El Gobierno brasileño anunció esta semana un vasto plan de privatizaciones y concesiones para intentar reducir el agujero en las cuentas públicas, una medida que, para algunos analistas, afecta a activos "delicados" y no garantiza el fin de la crisis económica.


En total serán 57 activos entre terminales aeroportuarias, autopistas, líneas de transmisión eléctrica e importantes empresas públicas con los que el Ejecutivo espera recaudar una cifra cercana a los 44.000 millones de reales (unos 14.000 millones de dólares).

La bolsa de Sao Paulo ganó desde el anuncio el 1,6 % manteniéndose en la apertura de por encima de los 71.000 puntos básicos, una cota que no se alcanzaba desde hacía más de seis años.

Entre las empresas a privatizar están Eletrobras, Lotex (Loterías) y la Casa de la Moneda, encargada de la producción de la divisa brasileña y la impresión de pasaportes.

El Gobierno del presidente Michel Temer justificó la inclusión en el plan de esta última porque “el consumo de monedas en Brasil cayó” en los últimos años.

“Cada vez usamos menos papel moneda y la salud financiera de ella está extremadamente debilitada, con la previsión de debilitarse aún más con el avance de la tecnología”, afirmó el ministro de la Secretaría de la Presidencia, Wellington Moreira Franco.

Sin embargo, el economista Nelson Marconi, del centro de estudios económicos Fundación Getulio Vargas (FGV), considera que privatizar la edición de la moneda “es muy extraño” porque “es un activo que tiene que ser producido con mucha seguridad”.

“Imagina entregar la producción de moneda para una empresa extranjera, queda un poco raro (…) Es un activo muy delicado como para privatizarlo y entregarlo a terceros”, comentó.

Para el abogado Joao Paulo Naegele, especializado en derecho administrativo, cabe el debate “político” sobre si la Casa de la Moneda es de “relevante interés colectivo”, lo que justificaría la administración imperativa del Estado.

Los recursos que obtenga el Gobierno con este paquete servirán para paliar el abultado déficit primario en las cuentas públicas del país, que cerró el primer semestre del año en 35.200 millones de reales (unos 11.000 millones de dólares), cerca de un 48 % más respecto al mismo periodo del año anterior.

El Ejecutivo se marcó para 2017 una meta de déficit fiscal, que no incluye el pago de los intereses de la deuda pública, de 159.000 millones de reales (unos 49.680 millones de dólares), techo que amplió en casi el 15 % la semana pasada ante las dificultades para cumplir el anterior.

“No se han controlado los gastos, los ingresos están bajando porque el nivel de actividad no se recupera y se crean ingresos extraordinarios y lo que se inventó fue ese programa de privatización”, apuntó Marconi.

“Desde el punto de vista fiscal es absurdo porque no resuelve el problema.
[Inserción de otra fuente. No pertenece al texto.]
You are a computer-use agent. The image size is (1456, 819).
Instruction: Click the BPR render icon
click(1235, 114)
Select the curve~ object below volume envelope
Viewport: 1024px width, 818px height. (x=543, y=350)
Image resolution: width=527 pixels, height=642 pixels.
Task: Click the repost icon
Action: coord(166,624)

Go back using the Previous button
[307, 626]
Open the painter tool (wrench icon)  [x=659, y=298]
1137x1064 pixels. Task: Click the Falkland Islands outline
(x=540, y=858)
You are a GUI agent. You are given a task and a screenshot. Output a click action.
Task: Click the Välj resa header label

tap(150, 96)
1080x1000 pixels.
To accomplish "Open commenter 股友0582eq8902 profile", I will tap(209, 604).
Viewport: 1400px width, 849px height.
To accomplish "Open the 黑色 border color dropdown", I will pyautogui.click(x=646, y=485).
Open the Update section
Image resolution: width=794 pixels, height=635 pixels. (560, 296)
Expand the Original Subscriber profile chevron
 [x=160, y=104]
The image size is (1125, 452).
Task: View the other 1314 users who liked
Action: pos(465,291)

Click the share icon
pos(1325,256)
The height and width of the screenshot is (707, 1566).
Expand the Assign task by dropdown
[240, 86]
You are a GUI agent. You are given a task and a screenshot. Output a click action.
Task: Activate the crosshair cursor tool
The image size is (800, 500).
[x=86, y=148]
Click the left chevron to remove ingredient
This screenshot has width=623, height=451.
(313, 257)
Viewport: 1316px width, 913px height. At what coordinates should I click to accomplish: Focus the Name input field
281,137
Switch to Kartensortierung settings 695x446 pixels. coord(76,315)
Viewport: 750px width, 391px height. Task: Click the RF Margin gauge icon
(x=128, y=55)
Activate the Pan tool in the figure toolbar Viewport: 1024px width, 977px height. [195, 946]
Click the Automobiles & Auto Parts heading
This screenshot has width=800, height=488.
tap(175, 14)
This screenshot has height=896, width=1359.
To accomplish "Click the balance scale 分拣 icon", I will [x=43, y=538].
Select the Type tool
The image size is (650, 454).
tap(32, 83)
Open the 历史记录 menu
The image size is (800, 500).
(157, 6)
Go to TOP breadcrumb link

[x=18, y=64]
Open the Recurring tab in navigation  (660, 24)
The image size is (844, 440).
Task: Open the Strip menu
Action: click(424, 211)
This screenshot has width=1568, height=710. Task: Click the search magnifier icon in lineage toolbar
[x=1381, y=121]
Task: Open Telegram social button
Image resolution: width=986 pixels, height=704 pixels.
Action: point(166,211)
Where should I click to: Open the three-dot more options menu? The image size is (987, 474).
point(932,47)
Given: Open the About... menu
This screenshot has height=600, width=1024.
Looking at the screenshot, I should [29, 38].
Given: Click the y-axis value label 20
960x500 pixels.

Es que como si en mi casa gastase todos los meses más de lo que ingreso y para solucionarlo vendiera mi casa”, añadió.

Rafael Schiozer, profesor de finanzas de la FGV, ve el programa “con buenos ojos”, aunque “precisa ser más detallado”, y coincidió en que “el Gobierno necesita dinero y por eso vende activos”.

En su opinión, “Brasil tiene empresas estatales que tienen poco sentido”, como “Eletrobras, Correos y Petrobras, que merece una discusión más profunda”, pero cree que “algunos brazos” de la petrolera estatal, no incluida en el paquete, “podrían ser privatizados sin problema”.

No obstante, Schiozer advirtió que las privatizaciones tienen que venir acompañadas de un papel reforzado y activo de los órganos reguladores, los cuales, señaló, “fueron prácticamente desmantelados en los últimos diez, quince años”.

También Naegele opinó que el tamaño del Estado brasileño es “sin ninguna duda” demasiado grande y “ejerce actividades que no son exclusivas” de su competencia, pero con una objeción.

“Si las privatizaciones tienen el fin único de captar ingresos para solucionar la crisis financiera, es verdad que puede solucionar el problema de caja, pero no va a solucionar el problema de Estado. La venta momentánea de activos sin enfrentar las causas no es una buena solución”, concluyó.